> **How to complete this task**: All of the data needs to be printed again, exactly as written.

[Start of Attachment]

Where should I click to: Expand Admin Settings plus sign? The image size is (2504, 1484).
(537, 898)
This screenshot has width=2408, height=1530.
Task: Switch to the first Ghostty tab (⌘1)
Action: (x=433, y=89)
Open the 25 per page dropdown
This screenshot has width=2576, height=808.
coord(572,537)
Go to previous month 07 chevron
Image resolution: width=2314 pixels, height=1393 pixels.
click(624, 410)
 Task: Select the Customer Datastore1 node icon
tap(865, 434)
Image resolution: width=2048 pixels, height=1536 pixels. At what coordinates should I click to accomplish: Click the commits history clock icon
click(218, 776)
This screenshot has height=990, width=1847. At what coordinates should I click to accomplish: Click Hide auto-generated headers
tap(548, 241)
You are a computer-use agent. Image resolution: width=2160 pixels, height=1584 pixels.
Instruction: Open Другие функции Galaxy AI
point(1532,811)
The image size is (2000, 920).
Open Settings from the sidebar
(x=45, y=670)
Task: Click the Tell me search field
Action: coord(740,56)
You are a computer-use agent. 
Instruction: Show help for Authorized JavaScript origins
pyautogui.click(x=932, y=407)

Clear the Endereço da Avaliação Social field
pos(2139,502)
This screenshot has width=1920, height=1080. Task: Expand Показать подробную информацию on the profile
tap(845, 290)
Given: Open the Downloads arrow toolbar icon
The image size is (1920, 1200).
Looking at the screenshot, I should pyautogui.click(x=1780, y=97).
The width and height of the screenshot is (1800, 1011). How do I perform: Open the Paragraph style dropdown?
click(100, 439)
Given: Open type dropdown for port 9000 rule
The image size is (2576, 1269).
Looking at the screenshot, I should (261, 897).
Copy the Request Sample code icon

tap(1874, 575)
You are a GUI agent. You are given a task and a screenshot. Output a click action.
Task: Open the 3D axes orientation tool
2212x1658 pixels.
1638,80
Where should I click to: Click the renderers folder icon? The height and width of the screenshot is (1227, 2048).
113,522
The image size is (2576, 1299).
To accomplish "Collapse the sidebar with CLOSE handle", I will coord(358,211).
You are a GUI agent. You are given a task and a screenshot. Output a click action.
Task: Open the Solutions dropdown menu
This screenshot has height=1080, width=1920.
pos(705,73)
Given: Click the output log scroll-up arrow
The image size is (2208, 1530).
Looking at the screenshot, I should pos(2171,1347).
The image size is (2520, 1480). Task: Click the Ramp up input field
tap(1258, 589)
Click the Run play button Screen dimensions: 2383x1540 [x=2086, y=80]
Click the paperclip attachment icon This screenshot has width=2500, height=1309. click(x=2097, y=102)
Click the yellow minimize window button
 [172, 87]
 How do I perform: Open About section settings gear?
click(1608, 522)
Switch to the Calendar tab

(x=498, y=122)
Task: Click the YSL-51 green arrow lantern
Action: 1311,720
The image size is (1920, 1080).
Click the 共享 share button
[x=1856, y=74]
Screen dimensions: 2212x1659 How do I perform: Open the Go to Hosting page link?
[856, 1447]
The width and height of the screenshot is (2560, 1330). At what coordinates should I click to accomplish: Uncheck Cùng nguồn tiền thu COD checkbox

[End of Attachment]

> **Exercise solution**:
Where should I click to: Expand Admin Settings plus sign? The image size is (2504, 1484).
(537, 898)
This screenshot has width=2408, height=1530.
Task: Switch to the first Ghostty tab (⌘1)
Action: (x=433, y=89)
Open the 25 per page dropdown
This screenshot has width=2576, height=808.
coord(572,537)
Go to previous month 07 chevron
Image resolution: width=2314 pixels, height=1393 pixels.
click(624, 410)
 Task: Select the Customer Datastore1 node icon
tap(865, 434)
Image resolution: width=2048 pixels, height=1536 pixels. At what coordinates should I click to accomplish: Click the commits history clock icon
click(218, 776)
This screenshot has height=990, width=1847. At what coordinates should I click to accomplish: Click Hide auto-generated headers
tap(548, 241)
You are a computer-use agent. Image resolution: width=2160 pixels, height=1584 pixels.
Instruction: Open Другие функции Galaxy AI
point(1532,811)
The image size is (2000, 920).
Open Settings from the sidebar
(x=45, y=670)
Task: Click the Tell me search field
Action: coord(740,56)
You are a computer-use agent. 
Instruction: Show help for Authorized JavaScript origins
pyautogui.click(x=932, y=407)

Clear the Endereço da Avaliação Social field
pos(2139,502)
This screenshot has width=1920, height=1080. Task: Expand Показать подробную информацию on the profile
tap(845, 290)
Given: Open the Downloads arrow toolbar icon
The image size is (1920, 1200).
Looking at the screenshot, I should pyautogui.click(x=1780, y=97).
The width and height of the screenshot is (1800, 1011). How do I perform: Open the Paragraph style dropdown?
click(100, 439)
Given: Open type dropdown for port 9000 rule
The image size is (2576, 1269).
Looking at the screenshot, I should (261, 897).
Copy the Request Sample code icon

tap(1874, 575)
You are a GUI agent. You are given a task and a screenshot. Output a click action.
Task: Open the 3D axes orientation tool
2212x1658 pixels.
1638,80
Where should I click to: Click the renderers folder icon? The height and width of the screenshot is (1227, 2048).
113,522
The image size is (2576, 1299).
To accomplish "Collapse the sidebar with CLOSE handle", I will coord(358,211).
You are a GUI agent. You are given a task and a screenshot. Output a click action.
Task: Open the Solutions dropdown menu
This screenshot has height=1080, width=1920.
pos(705,73)
Given: Click the output log scroll-up arrow
The image size is (2208, 1530).
Looking at the screenshot, I should pos(2171,1347).
The image size is (2520, 1480). Task: Click the Ramp up input field
tap(1258, 589)
Click the Run play button Screen dimensions: 2383x1540 [x=2086, y=80]
Click the paperclip attachment icon This screenshot has width=2500, height=1309. click(x=2097, y=102)
Click the yellow minimize window button
 [172, 87]
 How do I perform: Open About section settings gear?
click(1608, 522)
Switch to the Calendar tab

(x=498, y=122)
Task: Click the YSL-51 green arrow lantern
Action: 1311,720
The image size is (1920, 1080).
Click the 共享 share button
[x=1856, y=74]
Screen dimensions: 2212x1659 How do I perform: Open the Go to Hosting page link?
[856, 1447]
The width and height of the screenshot is (2560, 1330). At what coordinates should I click to accomplish: Uncheck Cùng nguồn tiền thu COD checkbox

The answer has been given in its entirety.